(Description of the task) Go to the line containing "You are a computer-use agent. Viewport: 720px" in the records below and retype from there through the final line, exactly.

(Task data)
*-*-*

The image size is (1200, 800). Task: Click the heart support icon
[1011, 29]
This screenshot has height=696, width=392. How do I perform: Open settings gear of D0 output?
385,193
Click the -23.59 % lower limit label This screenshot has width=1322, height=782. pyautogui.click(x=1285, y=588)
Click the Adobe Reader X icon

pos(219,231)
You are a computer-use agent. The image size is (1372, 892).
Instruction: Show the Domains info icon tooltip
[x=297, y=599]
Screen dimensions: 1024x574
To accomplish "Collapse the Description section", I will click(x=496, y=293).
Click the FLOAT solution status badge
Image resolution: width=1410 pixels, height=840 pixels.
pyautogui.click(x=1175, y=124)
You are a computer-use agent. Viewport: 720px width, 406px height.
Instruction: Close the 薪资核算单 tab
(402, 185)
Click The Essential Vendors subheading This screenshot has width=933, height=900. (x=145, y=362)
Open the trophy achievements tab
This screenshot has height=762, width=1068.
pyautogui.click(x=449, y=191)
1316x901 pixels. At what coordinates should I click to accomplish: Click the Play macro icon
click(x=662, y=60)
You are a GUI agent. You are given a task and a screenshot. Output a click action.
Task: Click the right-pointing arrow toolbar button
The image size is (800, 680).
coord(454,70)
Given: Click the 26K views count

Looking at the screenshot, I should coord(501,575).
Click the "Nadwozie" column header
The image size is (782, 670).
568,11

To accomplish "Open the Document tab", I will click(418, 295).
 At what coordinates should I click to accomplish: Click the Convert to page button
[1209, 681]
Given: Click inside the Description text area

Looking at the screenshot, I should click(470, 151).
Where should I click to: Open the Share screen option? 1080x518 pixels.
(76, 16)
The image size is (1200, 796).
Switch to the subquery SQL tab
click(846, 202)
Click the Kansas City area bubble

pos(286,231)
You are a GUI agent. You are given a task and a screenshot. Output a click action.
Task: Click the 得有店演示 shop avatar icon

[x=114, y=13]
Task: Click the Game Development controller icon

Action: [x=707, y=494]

*-*-*

(Exercise result)
You are a computer-use agent. Viewport: 720px width, 406px height.
Instruction: Close the 薪资核算单 tab
(402, 185)
Click The Essential Vendors subheading This screenshot has width=933, height=900. (x=145, y=362)
Open the trophy achievements tab
This screenshot has height=762, width=1068.
pyautogui.click(x=449, y=191)
1316x901 pixels. At what coordinates should I click to accomplish: Click the Play macro icon
click(x=662, y=60)
You are a GUI agent. You are given a task and a screenshot. Output a click action.
Task: Click the right-pointing arrow toolbar button
The image size is (800, 680).
coord(454,70)
Given: Click the 26K views count

Looking at the screenshot, I should coord(501,575).
Click the "Nadwozie" column header
The image size is (782, 670).
568,11

To accomplish "Open the Document tab", I will click(418, 295).
 At what coordinates should I click to accomplish: Click the Convert to page button
[1209, 681]
Given: Click inside the Description text area

Looking at the screenshot, I should click(470, 151).
Where should I click to: Open the Share screen option? 1080x518 pixels.
(76, 16)
The image size is (1200, 796).
Switch to the subquery SQL tab
click(846, 202)
Click the Kansas City area bubble

pos(286,231)
You are a GUI agent. You are given a task and a screenshot. Output a click action.
Task: Click the 得有店演示 shop avatar icon

[x=114, y=13]
Task: Click the Game Development controller icon

Action: [x=707, y=494]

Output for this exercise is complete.